Yes, it's true. I never considered myself the marrying type. I never dreamed about my wedding when I was little, or in high school, or in college. I never saw myself settling down until later in life, and never really dreamed or thought about having kids. Now, when I think about how lucky I am to have an incredible husband and a God who planned this path for me, I (8 times out of 10) cry out of happiness. When I see a child or hear a child's voice, I tear up and wish, wish, wish. What in the world......... I'm telling you, I've been blindsided.

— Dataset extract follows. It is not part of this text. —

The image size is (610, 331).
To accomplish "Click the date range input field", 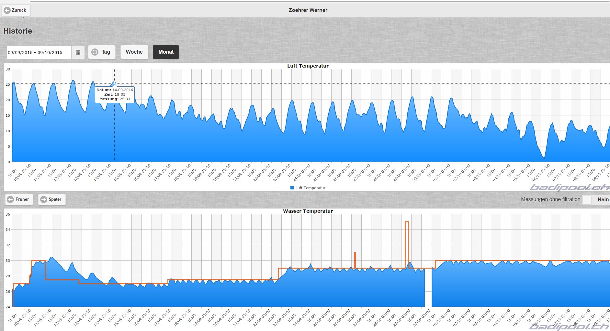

#4: I've become a cleaner.
If you ever stepped into any of my living quarters throughout my life (my room at home, my dorm, my room in the chi o house) you would've never thought of me as a cleaner or an organizer. SURPRISE: I've become one. I can't stand to have dirty dishes, I sweep twice a week, I clean the bathroom once a week.... I'm telling you. Marriage changes you (for the better :)). I'm still not much of an organizer (not that I like clutter), but luckily, I married a slightly OCD man who organizes things. So, I'm off the hook. It's so funny to see him get in my car and just sigh out of slight frustration at the items strewn all over my car. But hey, I'm workin' on it :)

#5: I'd rather hang out with my husband than do anything else.
What can I say....I'm a newlywed loser. And I know this will fade. And it doesn't come in handy when I need to get things done (a.k.a. thank-you notes, studying for the GRE, etc.) And I'm just a loser. :) But hey, at least he's cute.

#6: God is not a God of coincidence.
 It blows me away to think of the path I've traveled on to get where I am. Who ever thought this would happen? God's plan for Dane and I has blown me out of the water, and will continue to. Who thought that when I went through the Happening in high school that I'd meet friends who'd influence me to work at Camp Wesley Pines, who would influence me to choose MSU, which would influence me to become a Chi O, where I would meet friends and go through circumstances that brought me to RUF, that I would meet Jessica Merriam Akin, who would invite me to the RUF Halloween party, where I would meet Dane, and the rest would be history? CRAZY, AWESOME, EXTRAORDINARY. I couldn't have done it..... Thank you, Lord, for where I've been, where I am now, and where You will lead us. You're good, really really good. You got me big time.